#### [Required tasks]
- A) Please condense the source text's paragraph that begins "Measured on Apple M4" into a short list, keeping its main facts.
- B) Replace "single-process" with "single-threaded" in the source text, starting at the words "To opt out of" and ending after "Reproducible via scripts/ollama_benchmark.py.".

Segment Start: Source text

All JSON writes use atomic_write_json() which combines:

  1. Atomic writes (tmpfile → fsync → os.replace) — prevents torn files
  2. File locks (os.mkdir) — prevents lost updates from concurrent writers
  3. Directory fsync (POSIX) — crash-consistent renames

To opt out of locking for single-process workloads: atomic_write_json(path, data, lock=False).

Benchmarks

Measured on Apple M4, Python 3.14 (beta). Results on Python 3.9–3.13 will be comparable — no version-specific optimizations are used. Reproducible via scripts/ollama_benchmark.py.

Memories Ingest Search (avg) Search (p99) Consolidate Disk
100 1.0ms (0.010ms/entry) 0.35ms 0.40ms 2.6ms 46KB
500 4.4ms (0.009ms/entry) 1.55ms 1.83ms 51ms 230KB
1,000 7.1ms (0.007ms/entry) 2.69ms 3.20ms 195ms 460KB
5,000 36.8ms (0.007ms/entry) 13.8ms 16.2ms 354ms 2.3MB

Input gating (P0–P3 classification): 0.177ms avg per input.

Segment End: Source text
Segment Start: Data for analysis

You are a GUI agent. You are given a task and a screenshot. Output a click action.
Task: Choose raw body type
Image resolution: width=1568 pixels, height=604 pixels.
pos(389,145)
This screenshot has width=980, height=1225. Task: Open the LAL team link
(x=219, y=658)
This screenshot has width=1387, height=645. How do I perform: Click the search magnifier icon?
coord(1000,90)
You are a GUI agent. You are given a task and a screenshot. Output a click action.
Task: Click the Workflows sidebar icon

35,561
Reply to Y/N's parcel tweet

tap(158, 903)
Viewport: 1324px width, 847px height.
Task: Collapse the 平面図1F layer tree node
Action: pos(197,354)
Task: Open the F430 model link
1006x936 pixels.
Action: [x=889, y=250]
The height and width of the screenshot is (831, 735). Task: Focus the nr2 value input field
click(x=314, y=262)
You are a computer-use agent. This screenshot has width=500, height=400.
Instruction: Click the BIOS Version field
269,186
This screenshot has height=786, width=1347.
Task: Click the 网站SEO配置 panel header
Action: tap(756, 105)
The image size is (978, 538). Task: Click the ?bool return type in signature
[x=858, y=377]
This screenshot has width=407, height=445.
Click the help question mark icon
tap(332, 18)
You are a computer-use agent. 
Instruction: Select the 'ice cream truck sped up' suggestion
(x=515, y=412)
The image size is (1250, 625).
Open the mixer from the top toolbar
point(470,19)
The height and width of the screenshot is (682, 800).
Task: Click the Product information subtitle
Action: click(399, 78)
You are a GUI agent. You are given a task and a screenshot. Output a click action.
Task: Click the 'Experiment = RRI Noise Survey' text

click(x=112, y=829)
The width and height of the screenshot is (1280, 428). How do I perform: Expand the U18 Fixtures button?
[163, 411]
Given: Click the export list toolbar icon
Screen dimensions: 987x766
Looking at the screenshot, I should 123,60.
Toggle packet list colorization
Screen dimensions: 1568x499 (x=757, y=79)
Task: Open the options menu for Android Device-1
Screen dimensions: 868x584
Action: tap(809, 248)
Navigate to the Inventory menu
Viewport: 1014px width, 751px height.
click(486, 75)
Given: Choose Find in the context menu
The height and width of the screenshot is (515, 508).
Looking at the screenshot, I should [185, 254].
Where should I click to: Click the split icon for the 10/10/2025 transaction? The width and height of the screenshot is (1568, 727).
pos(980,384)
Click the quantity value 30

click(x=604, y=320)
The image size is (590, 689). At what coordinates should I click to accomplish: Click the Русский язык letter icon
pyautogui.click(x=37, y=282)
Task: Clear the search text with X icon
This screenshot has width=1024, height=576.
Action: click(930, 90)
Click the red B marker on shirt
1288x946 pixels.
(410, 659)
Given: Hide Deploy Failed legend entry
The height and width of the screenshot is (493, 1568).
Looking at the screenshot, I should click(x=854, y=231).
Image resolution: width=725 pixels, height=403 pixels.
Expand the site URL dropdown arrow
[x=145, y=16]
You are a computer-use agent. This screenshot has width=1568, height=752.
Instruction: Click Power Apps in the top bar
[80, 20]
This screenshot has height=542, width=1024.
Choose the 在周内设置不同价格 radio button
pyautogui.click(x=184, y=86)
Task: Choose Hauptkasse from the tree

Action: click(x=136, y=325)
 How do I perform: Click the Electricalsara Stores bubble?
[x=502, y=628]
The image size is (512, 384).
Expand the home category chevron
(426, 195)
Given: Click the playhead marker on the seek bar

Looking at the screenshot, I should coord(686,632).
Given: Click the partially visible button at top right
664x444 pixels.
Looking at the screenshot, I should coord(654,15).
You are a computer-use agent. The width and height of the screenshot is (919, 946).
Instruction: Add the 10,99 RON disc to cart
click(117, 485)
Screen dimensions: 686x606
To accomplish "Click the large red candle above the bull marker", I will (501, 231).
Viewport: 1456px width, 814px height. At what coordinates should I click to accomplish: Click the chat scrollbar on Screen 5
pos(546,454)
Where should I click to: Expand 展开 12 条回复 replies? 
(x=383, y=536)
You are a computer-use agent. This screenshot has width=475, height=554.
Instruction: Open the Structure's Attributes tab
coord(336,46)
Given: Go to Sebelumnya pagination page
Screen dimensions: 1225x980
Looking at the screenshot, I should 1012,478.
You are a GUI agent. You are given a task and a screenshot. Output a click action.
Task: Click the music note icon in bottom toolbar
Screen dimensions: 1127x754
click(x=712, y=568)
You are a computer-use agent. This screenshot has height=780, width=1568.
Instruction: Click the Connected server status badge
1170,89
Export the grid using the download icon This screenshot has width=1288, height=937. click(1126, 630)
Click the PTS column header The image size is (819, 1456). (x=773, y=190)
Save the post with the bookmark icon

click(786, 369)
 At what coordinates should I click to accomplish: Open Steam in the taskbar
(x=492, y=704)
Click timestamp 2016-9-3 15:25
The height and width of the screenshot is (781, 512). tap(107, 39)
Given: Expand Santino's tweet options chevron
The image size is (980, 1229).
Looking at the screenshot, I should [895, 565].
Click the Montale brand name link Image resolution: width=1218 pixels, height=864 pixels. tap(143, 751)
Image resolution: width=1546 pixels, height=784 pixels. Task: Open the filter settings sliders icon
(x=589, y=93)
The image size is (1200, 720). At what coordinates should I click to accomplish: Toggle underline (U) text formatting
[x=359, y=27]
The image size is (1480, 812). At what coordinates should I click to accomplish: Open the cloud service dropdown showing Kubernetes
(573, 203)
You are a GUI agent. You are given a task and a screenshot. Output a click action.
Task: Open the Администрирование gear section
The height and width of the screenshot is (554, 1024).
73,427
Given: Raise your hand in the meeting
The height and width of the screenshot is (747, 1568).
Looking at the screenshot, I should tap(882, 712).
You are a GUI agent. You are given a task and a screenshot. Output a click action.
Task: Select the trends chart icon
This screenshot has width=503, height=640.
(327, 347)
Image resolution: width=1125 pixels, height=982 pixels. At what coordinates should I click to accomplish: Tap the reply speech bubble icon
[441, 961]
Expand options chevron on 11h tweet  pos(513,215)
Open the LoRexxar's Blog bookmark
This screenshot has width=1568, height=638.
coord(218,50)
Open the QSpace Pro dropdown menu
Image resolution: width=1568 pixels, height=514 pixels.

Segment End: Data for analysis

#### [Per-task outputs]
- A)
- Measured on Apple M4 with Python 3.14 (beta)
- Results on Python 3.9–3.13 will be comparable, since no version-specific optimizations are used
- Reproducible via scripts/ollama_benchmark.py

- B)
To opt out of locking for single-threaded workloads: atomic_write_json(path, data, lock=False).

Benchmarks

Measured on Apple M4, Python 3.14 (beta). Results on Python 3.9–3.13 will be comparable — no version-specific optimizations are used. Reproducible via scripts/ollama_benchmark.py.